- Born: October 1, 1958 (age 66) Fairbanks, Alaska, U.S.
- Occupation(s): Documentarian, activist, television producer
- Years active: 1990s—present
- Website: yomaggie.com

= Maggie Hadleigh-West =

American film and TV producer (born 1958)

Maggie Hadleigh-West (born October 1, 1958) is an American filmmaker and activist.

==Early life and education==
Hadleigh-West was born in Fairbanks, Alaska to parents; Katherine Talbot a legal secretary and Frederick Hadleigh West a college professor in Archeology and Anthropology, both of whom grew up in New Orleans, Louisiana. As a child, she was influenced by 1960s radical politics and economic injustice. After the divorce of her parents in 1970, her mother moved with Hadleigh-West and her two brothers Fred Jr. and Dickson to Edina, Minnesota, a suburb of Minneapolis. In high school, Hadleigh-West first picked up a camera, intending to videotape her good friend Joanne Liebeler in character as a gypsy in downtown Minneapolis. While shooting she became distracted by a pimp in full 1970's regalia, a moment in her development she believes pointed directly to her film Player Hating: A Love Story.

In 1984, Hadleigh-West enrolled at George Washington University where she majored in Visual Communications. For the next ten years, Hadleigh-West worked as a Graphic Designer/Art Director, and later attended graduate school at School of the Visual Arts in New York City where she got her masters in Fine Art. Her thesis was an experimental documentary short titled War Zone (1991, 13 min.) which she later expanded into a feature length War Zone (1998) and launched her career as a filmmaker.

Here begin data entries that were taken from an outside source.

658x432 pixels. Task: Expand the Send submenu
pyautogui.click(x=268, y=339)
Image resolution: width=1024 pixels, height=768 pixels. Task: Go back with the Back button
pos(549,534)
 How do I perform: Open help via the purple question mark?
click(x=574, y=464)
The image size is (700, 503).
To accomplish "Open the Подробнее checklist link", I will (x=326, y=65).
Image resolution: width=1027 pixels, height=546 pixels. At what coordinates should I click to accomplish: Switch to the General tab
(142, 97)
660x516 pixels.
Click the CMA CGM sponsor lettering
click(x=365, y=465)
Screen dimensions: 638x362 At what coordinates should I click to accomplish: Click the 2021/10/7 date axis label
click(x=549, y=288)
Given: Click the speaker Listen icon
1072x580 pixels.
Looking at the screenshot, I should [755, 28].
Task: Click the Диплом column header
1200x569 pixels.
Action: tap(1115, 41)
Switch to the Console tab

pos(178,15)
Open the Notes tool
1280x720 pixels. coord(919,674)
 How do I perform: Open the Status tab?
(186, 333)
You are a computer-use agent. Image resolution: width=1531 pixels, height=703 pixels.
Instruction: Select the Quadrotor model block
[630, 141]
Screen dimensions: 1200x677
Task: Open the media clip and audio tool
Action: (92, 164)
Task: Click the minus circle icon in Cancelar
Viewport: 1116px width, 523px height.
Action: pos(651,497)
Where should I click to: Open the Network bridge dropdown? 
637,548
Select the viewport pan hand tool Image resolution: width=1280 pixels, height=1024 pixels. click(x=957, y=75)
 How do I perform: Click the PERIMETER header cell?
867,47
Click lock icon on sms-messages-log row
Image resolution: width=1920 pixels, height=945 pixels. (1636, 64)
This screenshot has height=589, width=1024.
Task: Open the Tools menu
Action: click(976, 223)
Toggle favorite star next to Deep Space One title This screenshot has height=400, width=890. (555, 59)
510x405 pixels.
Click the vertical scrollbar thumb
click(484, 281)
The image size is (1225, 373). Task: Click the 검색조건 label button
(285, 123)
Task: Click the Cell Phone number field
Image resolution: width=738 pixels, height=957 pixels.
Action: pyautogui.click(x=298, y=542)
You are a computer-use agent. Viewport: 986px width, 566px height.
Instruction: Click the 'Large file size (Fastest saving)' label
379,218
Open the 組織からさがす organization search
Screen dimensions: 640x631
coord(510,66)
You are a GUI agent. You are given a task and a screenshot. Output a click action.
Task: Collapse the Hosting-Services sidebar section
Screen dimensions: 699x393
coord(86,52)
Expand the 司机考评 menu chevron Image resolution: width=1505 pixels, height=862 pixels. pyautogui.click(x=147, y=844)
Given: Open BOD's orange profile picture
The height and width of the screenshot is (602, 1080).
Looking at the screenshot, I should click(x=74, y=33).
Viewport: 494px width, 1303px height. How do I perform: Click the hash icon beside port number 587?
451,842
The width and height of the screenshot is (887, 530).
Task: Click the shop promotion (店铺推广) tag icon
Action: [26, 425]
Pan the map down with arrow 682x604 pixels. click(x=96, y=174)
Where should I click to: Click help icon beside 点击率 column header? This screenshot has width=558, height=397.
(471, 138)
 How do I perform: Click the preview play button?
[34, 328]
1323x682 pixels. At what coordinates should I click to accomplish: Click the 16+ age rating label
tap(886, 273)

==Film and television career==
Hadeigh-West's thesis garnered a story in Glamour Magazine which led to a media blitz and the creation of her own company, Film Fatale Productions. Film Fatale's goal is to expose and explore the manifestations of prejudice and oppression in marginalized communities throughout the United States and abroad.

Clients have included: Department of Defense, Department of Justice, the Smithsonian Museum, Williams College, Middlebury College, the Juilliard School, University of California at Berkeley, Albright College, Boys & Girls Clubs of America, juvenile prisons, alternative detention centers, among other clients.

Hadeigh-West has also produced television segments for Lifetime Live, Dateline NBC, Split Screen, and SexTV in Canada.

Hadeigh-West directed Player Hating: A Love Story (2010) which chronicles Brooklyn rapper Half-A-Mil in his journey from obscurity to celebrity inside one of America's most dangerous housing projects.

==Filmography==
- War Zone (Writer, Director. Documentary Short, 1991)
- War Zone (Writer, Director. Feature Documentary, 1998)

Hadleigh-West travels the US, interviewing the men that harass her, clarifying the connection between sexual harassment and sexual assault. Hadleigh-West coined and defined the term "street abuse" and developed a hierarchy of sexual aggression, which became the dramatic structure for War Zone. War Zone was also nominated one of the Top Ten Films of 1998 by the LA Times, nominated for the Caligari Prize at the Berlin Film Festival, and received worldwide press.
- Stripped (Co-Producer. Feature Documentary, 2001)
Stripped chronicles director Jill Morley's behind the scenes look at the world of exotic dancing.
- Swing State (Supervising Producer. Feature Documentary, 2008)

Swing State chronicles Ohio Lt. Governor, Lee Fisher's emotional 2006 campaign in one of the most contested political campaigns in modern political history.
- Player Hating: A Love Story (Writer, Director, Producer. Feature Documentary, 2010)

Player Hating follows the life of hip-hop artist, Half a Mill from obscurity to fame. This dangerous project explores issues of race, poverty, trauma and survival through characters that experience and participate in violence on a daily basis, yet struggle to escape through music.
- Sick to Death! (Writer, Director. Feature Documentary, 2016)
Sick to Death! follows Maggie after drinking radioactive iodine to kill her over active thyroid, she catapults into illness only to run smack into the medical corruption that leaves 750 million people sick and suffering worldwide.